1. 1998 World Series

To understand what winning the 1998 World Series felt like for Rivera and the Yankees, consider these facts: Coming off an American League record 114 regular-season victories, anything less than a World Series title would have made that group one of the most disappointing in October history, and Rivera still wasn’t considered the postseason genius we would eventually call him.
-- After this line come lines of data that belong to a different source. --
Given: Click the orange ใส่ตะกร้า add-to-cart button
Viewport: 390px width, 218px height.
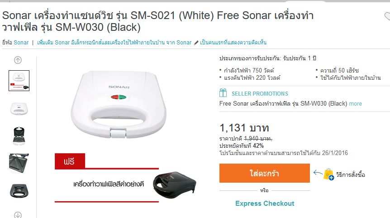Looking at the screenshot, I should click(265, 173).
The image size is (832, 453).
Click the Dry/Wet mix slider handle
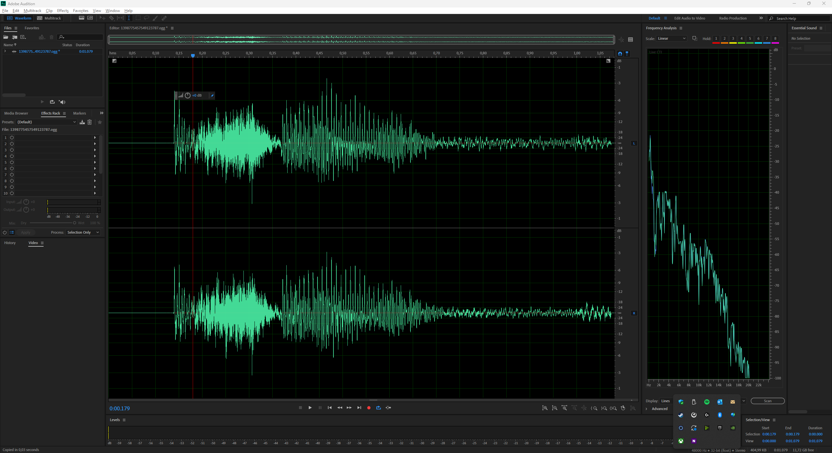tap(74, 223)
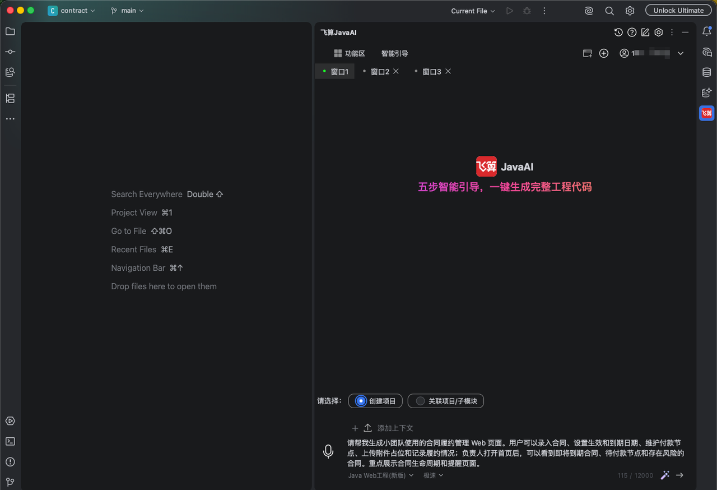The image size is (717, 490).
Task: Open the Commit tool window
Action: pyautogui.click(x=10, y=52)
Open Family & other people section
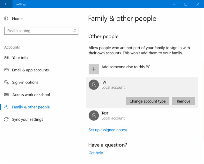The width and height of the screenshot is (204, 164). [x=31, y=107]
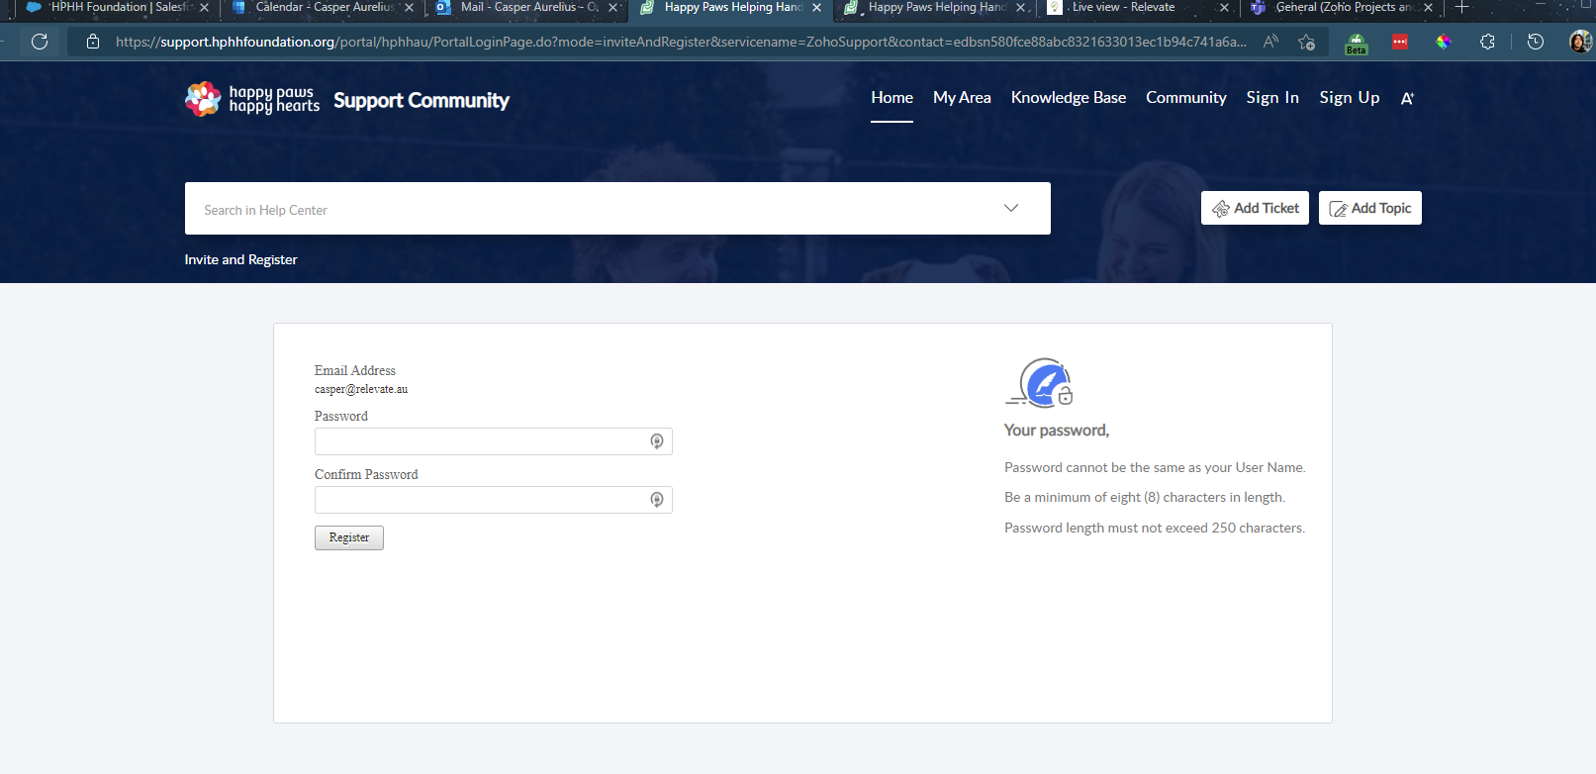Click the font size icon in navigation bar
This screenshot has width=1596, height=774.
click(x=1407, y=99)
One year earlier, during Rivera’s first year as the closer, he blew nine regular-season saves and one more in the ALDS against Cleveland. While New York wasn’t ready to move on from Rivera as their ninth-inning man, the team and closer had pressure to finish the job in 1998 and prove the 1996 World Series wasn’t a fluke.

On the way to a record 125 total victories, Rivera stood tall, dominating American League batters and helping New York sweep San Diego in the World Series.

When a ground ball to third baseman Scott Brosius turned into the final out of the World Series, Rivera stood on the mound as the closer of one of the greatest teams in the history of the sport.

Agree? Disagree? What was your favorite Mariano Rivera moment?